## Data extract:

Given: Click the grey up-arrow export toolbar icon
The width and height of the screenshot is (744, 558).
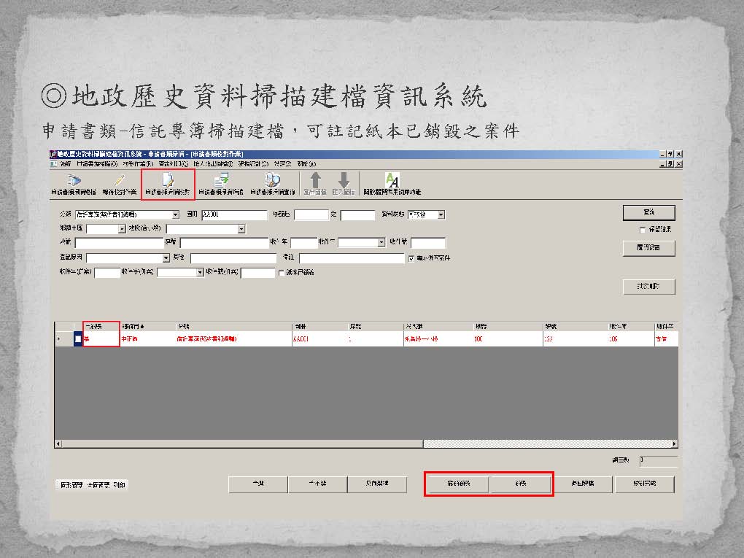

* * *

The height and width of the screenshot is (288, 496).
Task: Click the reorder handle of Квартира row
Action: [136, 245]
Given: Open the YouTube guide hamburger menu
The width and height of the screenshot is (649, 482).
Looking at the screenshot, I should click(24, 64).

...

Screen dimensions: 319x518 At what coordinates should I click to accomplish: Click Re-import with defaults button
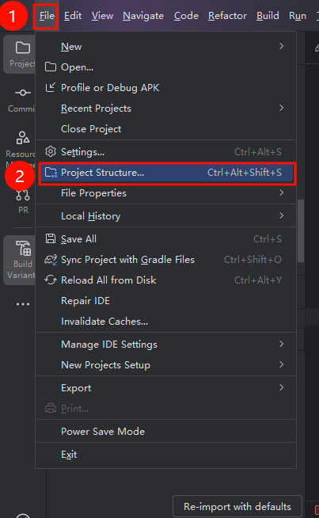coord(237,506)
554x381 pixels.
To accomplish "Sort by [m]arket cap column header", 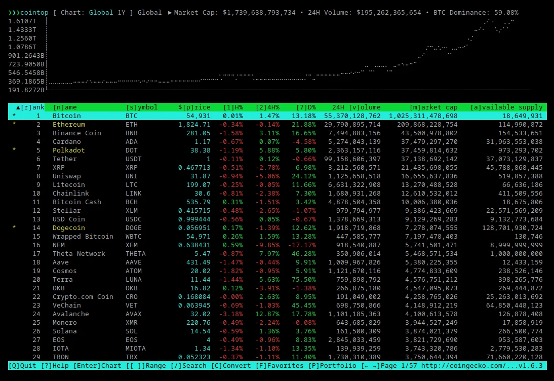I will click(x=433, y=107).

## Directions for this task:
Your task is to retype the entries verbatim, starting with the line that holds "Given: Click the" and stopping after the line that holds "The width and height of the screenshot is (744, 558).".

## Written response:
Given: Click the grey up-arrow export toolbar icon
The width and height of the screenshot is (744, 558).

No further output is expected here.